Without that tool, I can't even
start to do these readings. I would cut the branch where I sit.
The only tool here is you. Marcion wasn't aniti-YHWH, his religion functioned under the Jewish mode, and his Christ/Chrestus came down in the very land of the Jews. I don't care if you're unable to read Marcion without your own presuppositions or not. To be honest I don't care what you have to say about anything. Have I made myself clear enough yet?
Re: Was the term chrestus applied to the merchant class?

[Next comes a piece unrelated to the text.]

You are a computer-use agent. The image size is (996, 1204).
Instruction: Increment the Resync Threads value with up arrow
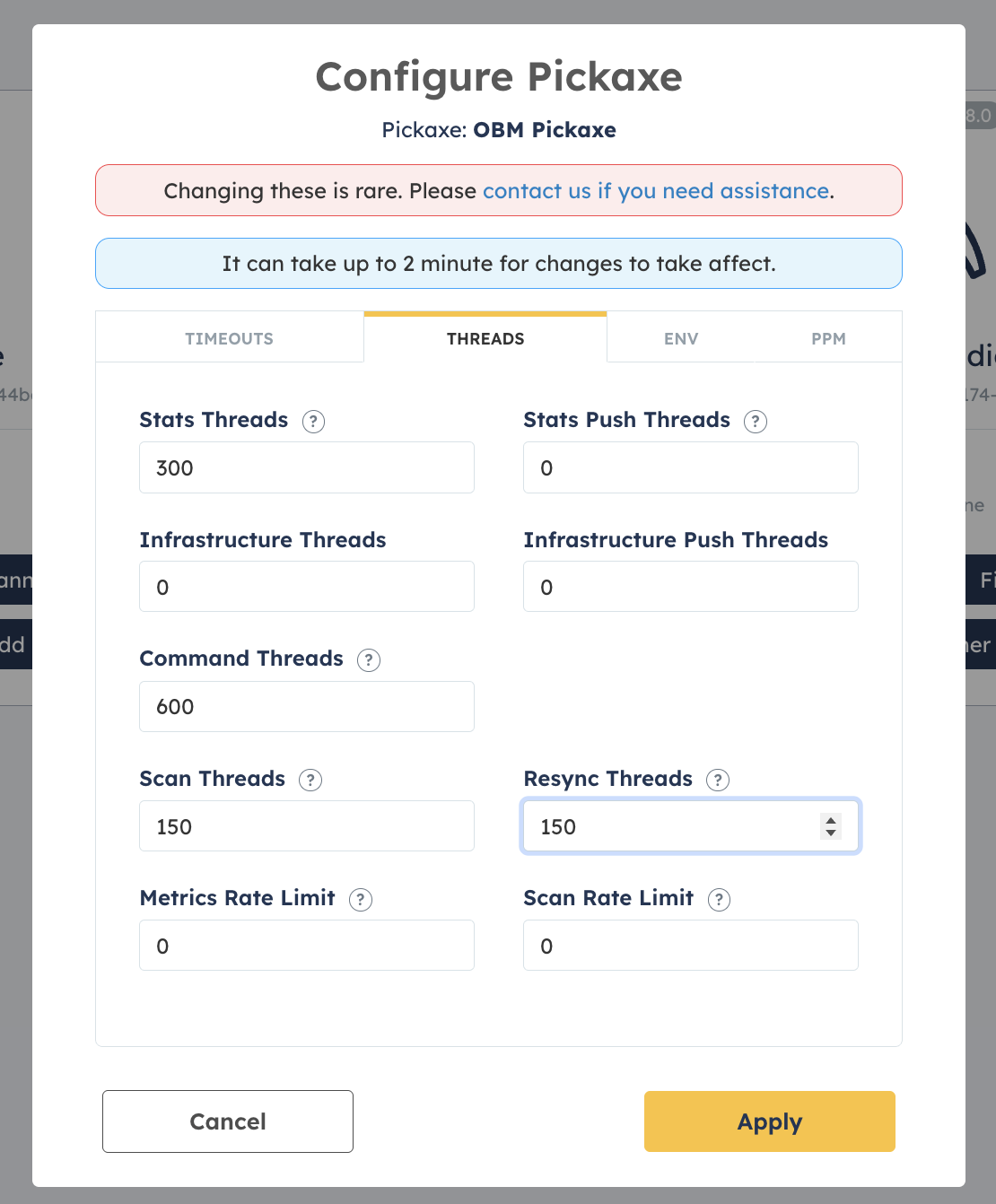coord(831,820)
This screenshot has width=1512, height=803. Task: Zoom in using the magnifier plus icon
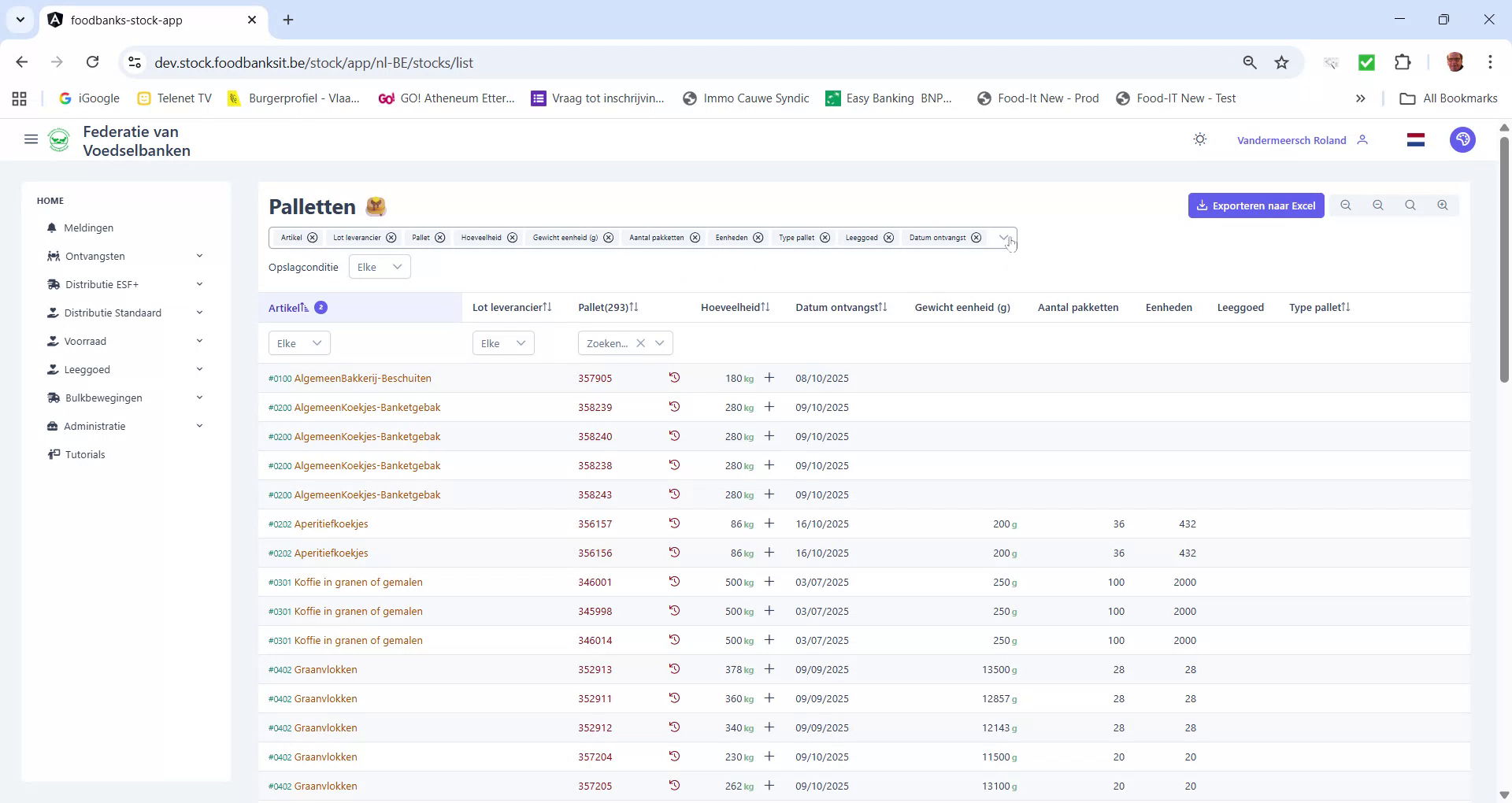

Posted: Fri Sep 18, 2020 12:26 am
by Joseph D. L.
And I guarantee that Giuseppe will start calling Marcionites the merchants from now on and every instance where that word appears he'll read Marcionite over it, because that's how he operates.
Re: Was the term chrestus applied to the merchant class?
Posted: Fri Sep 18, 2020 12:31 am
by Giuseppe
Joseph D. L. wrote: ↑Fri Sep 18, 2020 12:20 am He is saying that they both will be obsolete.
Between two readings, the more probable in my view is usually always the more
embarrassing one for the proto-Catholics. Why do you want to mitigate the
measure of the rejection of the two temples (in Jerusalem and in Jerizim) by Jesus?
Note that even the need of Mark's false witnesses confirms the Catholic embarrassment about the accusation addressed against Jesus (he has predicted that he will destroy the temple).
Joseph D. L. wrote: ↑Fri Sep 18, 2020 12:20 am
The merchants Jesus boots out are Jews who operate the Temple cult. The scene is proto-Catholic anti-Judaism.
after anything inferred by yourself (!) about the equation "merchants==marcionites" ?
Re: Was the term chrestus applied to the merchant class?
Posted: Fri Sep 18, 2020 12:39 am
by Giuseppe
Jesus cleansing the temple may be a mitigation of something even "worse" (from a Catholic POV): Jesus destroying the temple.
THe merchants would be the scapegoat to save the Temple itself, original target of the "wrath" of Jesus.
Re: Was the term chrestus applied to the merchant class?
Posted: Fri Sep 18, 2020 12:42 am
by Giuseppe
Note that in Mandean tradition, Jesus will destroy the Temple of Jerusalem because he hates the god adored in it.